A sua aparência vende
Vários são os livros que deixam cada vez mais claro que a marca pessoal comunica muito e principalmente para quem vende algum bem ou serviço, ela está entre os fatores e maior importância. Um dos detalhes que você deve dar maior atenção é para o fato de alinhar a sua marca pessoal ao que você deseja vender e passar de conceitos. Se você vende algo na linha de higiene e limpeza, você deve ser muito asseado, se você vende algo na linha de organização, você deve se planejar muito bem e mostrar-se muito organizado, assim por diante.

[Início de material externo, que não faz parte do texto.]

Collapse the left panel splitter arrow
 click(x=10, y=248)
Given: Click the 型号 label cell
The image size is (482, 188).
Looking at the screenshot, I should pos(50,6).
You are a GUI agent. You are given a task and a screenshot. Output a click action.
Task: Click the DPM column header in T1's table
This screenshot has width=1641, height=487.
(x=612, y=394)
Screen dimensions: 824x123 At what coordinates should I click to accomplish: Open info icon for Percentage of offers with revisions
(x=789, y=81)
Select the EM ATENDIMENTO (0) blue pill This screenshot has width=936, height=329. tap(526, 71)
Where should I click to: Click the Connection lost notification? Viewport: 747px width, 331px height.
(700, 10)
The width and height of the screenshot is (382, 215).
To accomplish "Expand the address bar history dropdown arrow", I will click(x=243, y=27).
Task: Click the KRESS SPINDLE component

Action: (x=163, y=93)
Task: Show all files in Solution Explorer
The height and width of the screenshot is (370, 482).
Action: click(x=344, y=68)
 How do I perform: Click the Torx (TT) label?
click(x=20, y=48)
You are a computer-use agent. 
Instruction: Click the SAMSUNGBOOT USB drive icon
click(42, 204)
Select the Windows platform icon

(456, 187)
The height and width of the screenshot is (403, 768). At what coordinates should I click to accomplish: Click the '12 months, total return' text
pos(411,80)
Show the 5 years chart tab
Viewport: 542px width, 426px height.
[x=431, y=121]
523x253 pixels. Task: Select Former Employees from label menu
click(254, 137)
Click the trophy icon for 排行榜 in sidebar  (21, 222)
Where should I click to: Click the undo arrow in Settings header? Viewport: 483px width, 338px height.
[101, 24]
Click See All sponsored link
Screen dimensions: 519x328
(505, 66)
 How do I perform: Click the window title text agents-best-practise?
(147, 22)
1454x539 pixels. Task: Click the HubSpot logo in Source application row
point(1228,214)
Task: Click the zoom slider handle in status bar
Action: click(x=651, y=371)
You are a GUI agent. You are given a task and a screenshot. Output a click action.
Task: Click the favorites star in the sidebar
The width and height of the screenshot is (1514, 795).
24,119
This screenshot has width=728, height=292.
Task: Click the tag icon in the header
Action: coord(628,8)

Marca pessoal é muito mais do que a sua aparência, mas o que as pessoas vêem de você contribui muito para reforçar ou atrapalhar a sua imagem. Para ter mais claro como é a sua marca pessoal, você pode conversar com alguns amigos, ou colegas em quem confia, 5 ou 6 deles em separado, e solicitar que lhe dêem um feed back sincero e honesto sobre como percebem a sua marca pessoal, o que ouvem falar de você, como o vêem, quais as imagens mentais mais ligadas ao seu nome, dentre outros. Pergunte a estas mesmas pessoas a respeito do seu estilo, elegância, higiene, limpeza, aparência, atenção aos detalhes, entre outros que sejam necessários à marca que você necessita e deseja. Procure também perguntar se eventualmente você tem algum movimento, fala, ou hábito que possa irritar as pessoas. Se houver, peça ajuda para corrigir imediatamente. Estes detalhes vão contribuindo com a sua marca pessoal e outra sugestão importante que pode ser encontrada no livro “O poder do carisma”, de Andrew Leigh, é para você conseguir uma câmara e filmar-se entrando numa sala, ficando em pé e argumentando algo para a câmara. Avalie depois qual imagem você parece transmitir pela sua aparência. Veja se aquela imagem vende bem o que você deseja que os clientes comprem de você. Sobre isso, relebro a frase de Sepp Nagle “Eu posso convencer qualquer um, se antes eu conseguir convencer a mim mesmo.”
É preciso lembrar ainda que nenhuma marca sobrevive a um mau produto e que portanto é fundamental que o profissional tenha boa argumentação e esteja sempre disposto a assegurar aos seus clientes a melhor proposta e que traga os maiores benefícios para eles. Assim, uma boa marca pessoal com um bom produto podem gerar muita prosperidade!